Sunday, June 7, 2009

I've spent the week getting my two youngest boys packed and ready for their upcoming trips. Ben will be headed off to Webb School, where he gets to participate in this year's Tennessee Shakespeare Festival, and Buzz is off to church camp. I won't see either of them for a week, by which time I may have recovered from packing ... You'd think Bell Buckle was Outer Mongolia, based on the items my now-17-year-old wanted to take.

"You aren't going to have a television -- there's no reason to take the game cube."

"I'm pretty darn sure they're going to have beds at Webb, you don't get the air mattress."

"I'm also pretty darn sure you can find food somewhere in Bell Buckle. Leave the watermelon in the fridge."

Buzz is going a little farther away, and it's his first time away from home. If it weren't for the fact that his godparents are going to be there with him, I'd probably be more worried, but he's seen more of them than he has of me this week, between late meetings and horse shows. I can anticipate them bringing him back and seeing Buzz cling to them and wailing, "Noooo! Don't leave me with these strangers!"
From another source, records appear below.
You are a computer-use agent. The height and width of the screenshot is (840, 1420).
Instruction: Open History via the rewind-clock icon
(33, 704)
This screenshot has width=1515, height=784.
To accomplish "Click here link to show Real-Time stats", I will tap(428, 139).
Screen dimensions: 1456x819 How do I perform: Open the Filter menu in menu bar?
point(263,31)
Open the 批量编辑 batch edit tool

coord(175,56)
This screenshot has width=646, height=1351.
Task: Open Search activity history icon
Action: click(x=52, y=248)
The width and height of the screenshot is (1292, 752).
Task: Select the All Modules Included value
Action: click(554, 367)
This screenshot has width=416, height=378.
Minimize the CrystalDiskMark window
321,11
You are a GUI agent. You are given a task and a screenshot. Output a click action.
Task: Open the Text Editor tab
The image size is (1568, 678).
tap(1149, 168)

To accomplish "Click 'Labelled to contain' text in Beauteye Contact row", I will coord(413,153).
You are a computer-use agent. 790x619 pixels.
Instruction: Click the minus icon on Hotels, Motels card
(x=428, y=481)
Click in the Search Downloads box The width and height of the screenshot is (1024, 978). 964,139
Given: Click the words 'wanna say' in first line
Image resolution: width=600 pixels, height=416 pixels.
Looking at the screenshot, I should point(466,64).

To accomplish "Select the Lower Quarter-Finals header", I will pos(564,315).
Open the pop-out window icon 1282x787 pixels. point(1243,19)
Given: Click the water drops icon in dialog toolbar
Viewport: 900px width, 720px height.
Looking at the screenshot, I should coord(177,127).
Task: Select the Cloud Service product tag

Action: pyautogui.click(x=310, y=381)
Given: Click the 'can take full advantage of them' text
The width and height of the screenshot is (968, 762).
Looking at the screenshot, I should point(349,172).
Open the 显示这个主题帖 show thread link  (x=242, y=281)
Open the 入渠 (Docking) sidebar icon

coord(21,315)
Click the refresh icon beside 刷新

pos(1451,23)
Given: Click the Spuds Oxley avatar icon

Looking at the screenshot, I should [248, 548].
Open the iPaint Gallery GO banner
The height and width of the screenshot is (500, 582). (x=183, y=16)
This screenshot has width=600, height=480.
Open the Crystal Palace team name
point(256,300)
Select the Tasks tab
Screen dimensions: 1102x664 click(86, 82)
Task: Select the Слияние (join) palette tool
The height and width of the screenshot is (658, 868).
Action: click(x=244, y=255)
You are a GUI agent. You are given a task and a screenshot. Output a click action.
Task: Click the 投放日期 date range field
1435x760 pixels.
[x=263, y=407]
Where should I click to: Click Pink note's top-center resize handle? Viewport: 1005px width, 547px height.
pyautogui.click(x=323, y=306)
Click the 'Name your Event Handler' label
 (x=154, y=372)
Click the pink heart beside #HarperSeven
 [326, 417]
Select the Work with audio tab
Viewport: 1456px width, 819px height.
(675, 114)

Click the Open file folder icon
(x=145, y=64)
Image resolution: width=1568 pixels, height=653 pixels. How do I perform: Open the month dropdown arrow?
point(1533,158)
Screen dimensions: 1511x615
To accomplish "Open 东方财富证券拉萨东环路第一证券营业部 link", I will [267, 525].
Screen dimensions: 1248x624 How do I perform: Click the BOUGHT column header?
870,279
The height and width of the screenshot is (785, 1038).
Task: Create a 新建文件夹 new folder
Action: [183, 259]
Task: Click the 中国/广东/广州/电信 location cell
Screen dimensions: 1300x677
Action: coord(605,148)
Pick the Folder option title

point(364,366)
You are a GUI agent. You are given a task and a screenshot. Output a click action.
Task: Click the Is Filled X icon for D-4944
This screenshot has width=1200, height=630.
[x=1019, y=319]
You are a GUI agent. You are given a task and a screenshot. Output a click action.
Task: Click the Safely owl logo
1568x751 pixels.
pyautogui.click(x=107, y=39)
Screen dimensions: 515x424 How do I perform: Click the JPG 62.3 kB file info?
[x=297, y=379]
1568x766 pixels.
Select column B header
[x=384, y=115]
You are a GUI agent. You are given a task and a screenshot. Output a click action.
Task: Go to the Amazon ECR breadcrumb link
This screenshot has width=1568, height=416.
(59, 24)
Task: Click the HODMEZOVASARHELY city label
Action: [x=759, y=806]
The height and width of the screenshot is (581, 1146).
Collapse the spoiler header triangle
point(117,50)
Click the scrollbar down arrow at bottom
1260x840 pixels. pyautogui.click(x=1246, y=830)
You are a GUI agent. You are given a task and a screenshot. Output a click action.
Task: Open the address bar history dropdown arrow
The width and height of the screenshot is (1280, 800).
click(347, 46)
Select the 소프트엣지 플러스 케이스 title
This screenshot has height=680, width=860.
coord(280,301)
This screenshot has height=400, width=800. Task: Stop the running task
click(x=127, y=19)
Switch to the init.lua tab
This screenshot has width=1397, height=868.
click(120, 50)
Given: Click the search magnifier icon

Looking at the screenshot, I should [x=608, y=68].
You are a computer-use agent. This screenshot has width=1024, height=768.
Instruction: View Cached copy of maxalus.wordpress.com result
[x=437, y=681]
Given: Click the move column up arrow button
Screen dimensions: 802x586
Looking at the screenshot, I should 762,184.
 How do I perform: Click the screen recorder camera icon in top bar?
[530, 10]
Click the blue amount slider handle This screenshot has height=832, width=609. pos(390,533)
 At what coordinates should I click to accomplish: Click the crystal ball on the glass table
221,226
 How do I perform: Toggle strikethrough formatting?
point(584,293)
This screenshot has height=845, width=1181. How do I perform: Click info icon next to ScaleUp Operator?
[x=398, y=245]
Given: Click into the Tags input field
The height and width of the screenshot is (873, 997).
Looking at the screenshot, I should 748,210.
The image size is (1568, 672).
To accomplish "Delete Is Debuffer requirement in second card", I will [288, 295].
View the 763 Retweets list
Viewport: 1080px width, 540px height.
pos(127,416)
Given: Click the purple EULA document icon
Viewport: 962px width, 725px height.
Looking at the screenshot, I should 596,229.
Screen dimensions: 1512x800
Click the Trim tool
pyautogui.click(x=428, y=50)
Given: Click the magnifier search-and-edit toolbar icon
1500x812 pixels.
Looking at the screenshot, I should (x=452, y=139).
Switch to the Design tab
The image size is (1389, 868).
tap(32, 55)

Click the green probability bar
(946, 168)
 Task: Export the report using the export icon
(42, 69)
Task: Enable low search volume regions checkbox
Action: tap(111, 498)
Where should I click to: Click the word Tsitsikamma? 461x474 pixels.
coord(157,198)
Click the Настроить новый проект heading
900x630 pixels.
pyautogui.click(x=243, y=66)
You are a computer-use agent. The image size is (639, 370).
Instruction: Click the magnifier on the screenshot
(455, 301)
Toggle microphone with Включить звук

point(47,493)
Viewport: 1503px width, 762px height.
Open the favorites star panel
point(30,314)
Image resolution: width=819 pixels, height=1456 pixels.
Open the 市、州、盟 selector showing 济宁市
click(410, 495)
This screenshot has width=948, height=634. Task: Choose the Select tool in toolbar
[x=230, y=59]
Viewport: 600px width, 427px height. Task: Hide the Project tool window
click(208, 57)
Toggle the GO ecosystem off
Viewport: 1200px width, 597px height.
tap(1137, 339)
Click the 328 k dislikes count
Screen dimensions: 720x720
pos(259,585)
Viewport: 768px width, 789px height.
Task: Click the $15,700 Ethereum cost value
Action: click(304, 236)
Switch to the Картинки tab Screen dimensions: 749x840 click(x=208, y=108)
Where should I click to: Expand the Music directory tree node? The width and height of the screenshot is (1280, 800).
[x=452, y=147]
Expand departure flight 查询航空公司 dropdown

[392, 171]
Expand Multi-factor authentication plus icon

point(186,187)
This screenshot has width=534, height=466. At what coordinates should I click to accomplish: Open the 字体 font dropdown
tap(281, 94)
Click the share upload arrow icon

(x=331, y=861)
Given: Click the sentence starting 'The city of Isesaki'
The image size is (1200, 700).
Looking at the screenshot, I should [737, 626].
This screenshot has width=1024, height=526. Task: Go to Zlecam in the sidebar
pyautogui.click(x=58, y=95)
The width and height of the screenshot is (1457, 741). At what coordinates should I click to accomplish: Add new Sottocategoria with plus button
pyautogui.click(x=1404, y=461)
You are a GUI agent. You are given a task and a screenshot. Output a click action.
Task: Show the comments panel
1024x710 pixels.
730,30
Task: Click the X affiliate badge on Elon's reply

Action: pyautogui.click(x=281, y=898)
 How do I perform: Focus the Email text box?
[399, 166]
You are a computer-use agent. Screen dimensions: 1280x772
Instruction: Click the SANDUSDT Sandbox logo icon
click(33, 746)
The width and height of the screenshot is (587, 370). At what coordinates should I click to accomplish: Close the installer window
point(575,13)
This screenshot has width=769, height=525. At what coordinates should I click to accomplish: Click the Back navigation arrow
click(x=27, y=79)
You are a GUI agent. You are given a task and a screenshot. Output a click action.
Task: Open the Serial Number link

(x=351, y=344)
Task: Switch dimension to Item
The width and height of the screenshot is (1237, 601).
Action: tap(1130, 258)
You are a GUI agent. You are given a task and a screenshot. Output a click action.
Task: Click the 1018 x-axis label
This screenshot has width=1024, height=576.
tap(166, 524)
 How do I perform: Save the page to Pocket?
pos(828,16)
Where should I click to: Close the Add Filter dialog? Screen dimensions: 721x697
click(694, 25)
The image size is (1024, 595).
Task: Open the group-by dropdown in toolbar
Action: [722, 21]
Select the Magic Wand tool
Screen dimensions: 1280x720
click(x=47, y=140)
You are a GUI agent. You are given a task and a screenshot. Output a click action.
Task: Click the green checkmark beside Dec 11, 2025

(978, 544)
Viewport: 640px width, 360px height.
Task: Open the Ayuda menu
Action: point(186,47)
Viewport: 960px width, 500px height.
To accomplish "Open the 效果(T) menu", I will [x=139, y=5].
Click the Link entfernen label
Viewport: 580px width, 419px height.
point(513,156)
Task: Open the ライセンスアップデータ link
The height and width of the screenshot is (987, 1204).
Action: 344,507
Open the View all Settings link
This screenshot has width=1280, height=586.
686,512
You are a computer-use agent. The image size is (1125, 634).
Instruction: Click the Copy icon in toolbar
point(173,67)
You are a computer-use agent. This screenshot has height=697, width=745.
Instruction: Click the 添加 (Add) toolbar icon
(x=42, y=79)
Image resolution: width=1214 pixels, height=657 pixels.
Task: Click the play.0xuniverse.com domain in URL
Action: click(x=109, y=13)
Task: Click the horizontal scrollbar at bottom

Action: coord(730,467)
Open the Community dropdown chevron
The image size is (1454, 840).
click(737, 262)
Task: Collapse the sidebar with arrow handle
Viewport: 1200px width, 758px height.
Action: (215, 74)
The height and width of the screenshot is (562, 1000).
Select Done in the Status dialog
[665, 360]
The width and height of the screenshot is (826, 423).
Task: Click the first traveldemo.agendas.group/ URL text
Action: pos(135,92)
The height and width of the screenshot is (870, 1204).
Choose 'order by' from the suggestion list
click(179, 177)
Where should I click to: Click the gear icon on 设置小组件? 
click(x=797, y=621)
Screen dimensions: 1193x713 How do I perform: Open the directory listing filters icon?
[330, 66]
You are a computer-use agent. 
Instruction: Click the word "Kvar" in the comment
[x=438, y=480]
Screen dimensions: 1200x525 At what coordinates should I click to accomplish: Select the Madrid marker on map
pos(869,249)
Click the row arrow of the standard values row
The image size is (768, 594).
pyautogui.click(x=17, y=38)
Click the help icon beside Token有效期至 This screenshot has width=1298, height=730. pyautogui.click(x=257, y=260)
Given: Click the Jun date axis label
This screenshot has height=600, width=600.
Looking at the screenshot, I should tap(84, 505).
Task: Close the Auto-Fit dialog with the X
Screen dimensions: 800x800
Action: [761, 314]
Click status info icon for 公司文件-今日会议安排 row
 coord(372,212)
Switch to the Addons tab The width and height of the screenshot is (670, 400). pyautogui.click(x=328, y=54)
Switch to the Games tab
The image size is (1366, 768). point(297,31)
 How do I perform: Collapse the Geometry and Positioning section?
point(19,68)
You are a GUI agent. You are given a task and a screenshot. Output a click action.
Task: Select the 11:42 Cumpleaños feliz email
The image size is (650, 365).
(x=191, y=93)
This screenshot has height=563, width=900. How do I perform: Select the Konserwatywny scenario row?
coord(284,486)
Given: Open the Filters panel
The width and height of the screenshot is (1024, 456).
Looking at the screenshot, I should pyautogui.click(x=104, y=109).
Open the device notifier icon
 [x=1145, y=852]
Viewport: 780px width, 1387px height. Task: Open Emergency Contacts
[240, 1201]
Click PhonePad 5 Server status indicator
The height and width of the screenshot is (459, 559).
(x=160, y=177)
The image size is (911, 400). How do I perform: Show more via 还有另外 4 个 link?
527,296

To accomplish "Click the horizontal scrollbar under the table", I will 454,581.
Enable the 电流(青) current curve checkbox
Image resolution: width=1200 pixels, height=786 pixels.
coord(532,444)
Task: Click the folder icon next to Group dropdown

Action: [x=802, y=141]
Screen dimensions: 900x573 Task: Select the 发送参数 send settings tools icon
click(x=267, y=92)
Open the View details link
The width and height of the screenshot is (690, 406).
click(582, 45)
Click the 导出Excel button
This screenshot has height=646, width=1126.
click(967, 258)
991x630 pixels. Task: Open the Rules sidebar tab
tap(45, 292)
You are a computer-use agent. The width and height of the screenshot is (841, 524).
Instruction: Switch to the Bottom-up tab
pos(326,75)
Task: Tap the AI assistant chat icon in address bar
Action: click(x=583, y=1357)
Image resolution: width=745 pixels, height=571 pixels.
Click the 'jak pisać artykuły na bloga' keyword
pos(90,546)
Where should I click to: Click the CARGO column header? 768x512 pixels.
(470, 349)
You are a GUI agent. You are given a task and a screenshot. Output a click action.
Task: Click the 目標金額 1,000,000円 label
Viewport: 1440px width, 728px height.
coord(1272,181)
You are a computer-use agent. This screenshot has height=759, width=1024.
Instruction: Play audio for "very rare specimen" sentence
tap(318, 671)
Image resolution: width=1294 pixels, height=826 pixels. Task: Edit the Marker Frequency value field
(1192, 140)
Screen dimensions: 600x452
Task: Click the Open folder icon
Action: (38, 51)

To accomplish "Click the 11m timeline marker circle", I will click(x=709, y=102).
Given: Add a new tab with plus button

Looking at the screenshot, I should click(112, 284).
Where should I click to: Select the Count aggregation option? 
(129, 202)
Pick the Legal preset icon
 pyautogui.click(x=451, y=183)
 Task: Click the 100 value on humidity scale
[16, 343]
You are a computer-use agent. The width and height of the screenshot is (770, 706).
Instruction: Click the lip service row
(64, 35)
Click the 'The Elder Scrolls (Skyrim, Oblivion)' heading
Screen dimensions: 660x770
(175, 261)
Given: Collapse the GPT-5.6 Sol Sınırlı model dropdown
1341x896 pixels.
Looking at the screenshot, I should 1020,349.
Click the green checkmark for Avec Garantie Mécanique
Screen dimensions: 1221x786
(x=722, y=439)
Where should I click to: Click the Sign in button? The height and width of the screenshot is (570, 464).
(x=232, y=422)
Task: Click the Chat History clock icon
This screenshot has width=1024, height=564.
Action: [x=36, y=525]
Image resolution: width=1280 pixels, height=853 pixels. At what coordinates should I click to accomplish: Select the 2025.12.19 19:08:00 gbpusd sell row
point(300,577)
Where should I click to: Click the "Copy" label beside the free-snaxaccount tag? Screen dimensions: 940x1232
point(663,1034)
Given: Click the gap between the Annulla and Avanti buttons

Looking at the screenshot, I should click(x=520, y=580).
I have memories of church camp. I know, I know, I'm supposed to say "I have fond memories of church camp," but not all of them were. I still have flashbacks from the gar in the creek, their long toothy snouts brushing our legs as we fell off the rafts. Or the night our so-called counselor had a hissy fit and stalked off to her tent to sulk and I, Mary of the tin ear, had to lead the singing around the campfire. One of the most humiliating times was the year I had my very first "visitor" (Ladies, you know exactly what I'm talking about) and had to spend the whole week watching everyone else go swimming.

The first day was always a blur because I was so tired when I got there, I barely remember the evening devotionals before climbing into my bunk. The second day was exciting because there was all this new stuff to do and all these new people with which to do them.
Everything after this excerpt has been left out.